Rollercoaster
So this weekend Jason brought his new girlfriend (the one he dumped me for, who by now I have no problem hating) over to the house we share. I was standing in my pajamas making coffee in the kitchen when they arrived, and ran & hid in my room for a little while - but his room is just the other side of my bathroom wall. So our other roommate, my best friend for ten years, took me out & we had a nice day at the park & seeing a movie (Music & Lyrics - it was cute, Hugh Grant is aging well).
Since then Jason & I have exchanged some e-mails.
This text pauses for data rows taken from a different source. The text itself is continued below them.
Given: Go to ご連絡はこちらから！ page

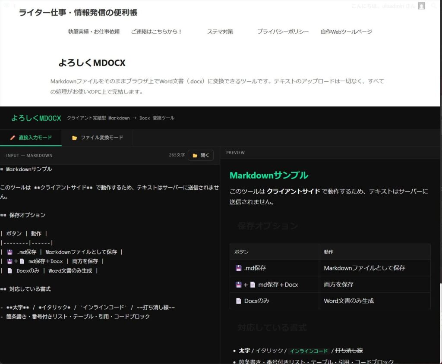Looking at the screenshot, I should (x=157, y=31).
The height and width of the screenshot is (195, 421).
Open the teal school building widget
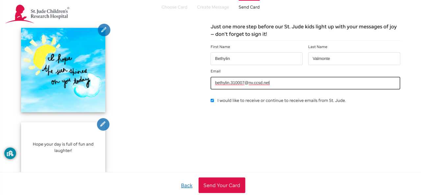[10, 153]
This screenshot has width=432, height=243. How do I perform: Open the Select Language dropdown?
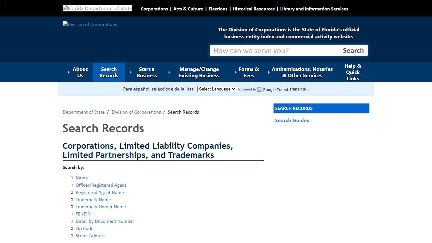[216, 89]
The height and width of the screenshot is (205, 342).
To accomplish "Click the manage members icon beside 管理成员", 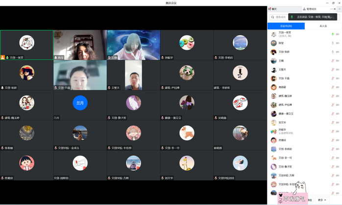I will (x=304, y=9).
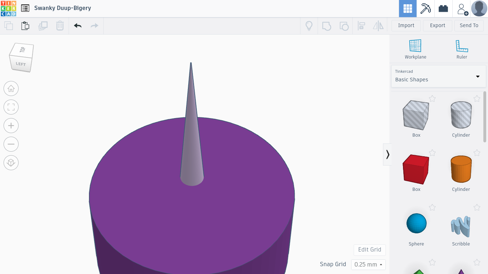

He thinks it's selfish of me not to consider how they have nowhere to go (they can't go to her place because her ex-fiance that she dumped for Jason lives there) & can't relax & watch movies together. And yet he wants to be friends, he says, because he thinks of me as his best friend & I was everything he wanted except for not enough sex. Which I did try to work on, & we were doing better, but he gave up on us so it doesn't matter. Nothing I did was good enough for him, and I'm better off without him. And apparently he's an ass who expects me to be just fine with him bringing over my replacement & making lattes for her like he used to for me, & doing everything we used to do, here.
Last night I was over at my friends place, and I felt all philosophical & accepting & thankful for all the wonderful blessings in my life & ready to move on. Then I got home this morning, and they were here, & I hid downstairs & fell apart & wanted to die. And he's not even worth it!
I may end up camping out on friends' couches until the end of June (lease ends) after all. I'll just have to figure out transportation & try to make it up to them for being such a burden.